Muscular timing and inter-muscular coordination in healthy females while walking

The dynamic interplay between muscles surrounding the knee joint, the central nervous system and external factors require a control strategy to generate and stabilise the preferred gait pattern. The electromyographic (EMG) signal is a common measure reflecting the neuromuscular control strategies during dynamic tasks. Neuromuscular control mechanisms, found in processed EMG signals, showed a precise pacing with a pacing rhythm and a tight control of muscle activity in running and maximally contracted muscles. The purpose of this study was to provide an insight how muscles get activated during walking.
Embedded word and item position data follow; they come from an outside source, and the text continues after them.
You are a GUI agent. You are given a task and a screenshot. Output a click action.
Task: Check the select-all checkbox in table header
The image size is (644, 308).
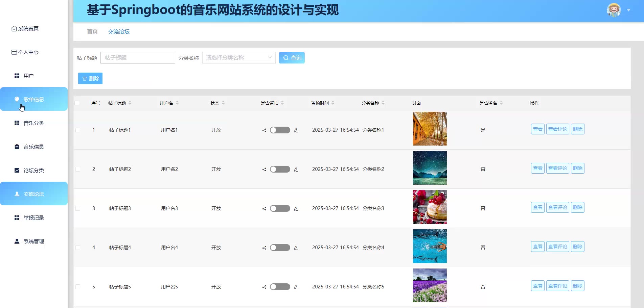(77, 103)
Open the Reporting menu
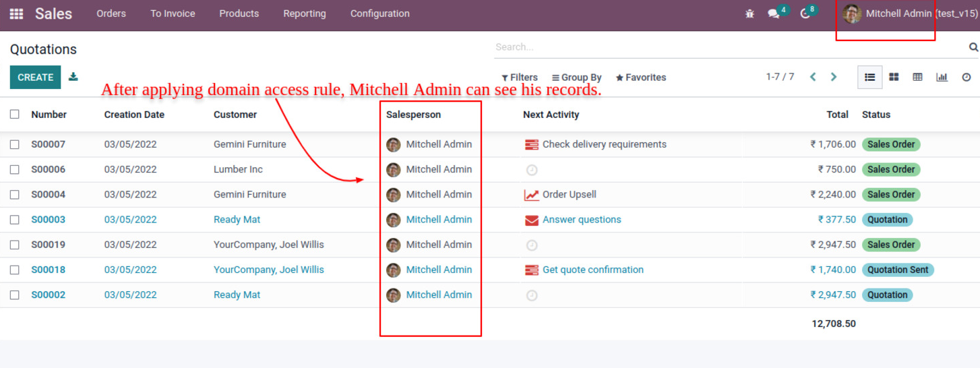The image size is (980, 368). pyautogui.click(x=304, y=13)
The EMG power, extracted by the wavelet transform (92-395 Hz), over a time period encompassing 250 ms before and 250 ms after heel strike was analysed. The study showed that the wavelet-based analysis of EMG signals was sufficiently sensitive to detect a synchronisation of the activation of thigh muscles while walking. The results within each single subject and within the group consisting of 10 healthy females showed that, although there was a lot of jitter in the locations of the intensity peaks, the muscle activation is controlled, on average, by a neuromuscular activity paced at about 40 ms, however with variable amplitudes. Albeit the jitter of the signal, the results resolved the temporal dependency of intensity peaks within muscles surrounding the knee and provided an insight into neural control of locomotion. The methodology to assess the stabilising muscle activation pattern may provide a way to discriminate subjects with normal gait pattern form those with a deteriorated neuromuscular control strategy.

► Wavelet-based analysis of the EMG signal is sensitive enough to detect synchronisation in thigh muscles. ► The results resolved the temporal dependency of EMG intensity peaks within muscles. ► The peak muscle activation occurred in a raster of about 40 ms (25 Hz). ► The neuromuscular control occurred by varying the amplitudes within the raster. ► The results provide an insight into inter- and intra-muscular neural control of locomotion.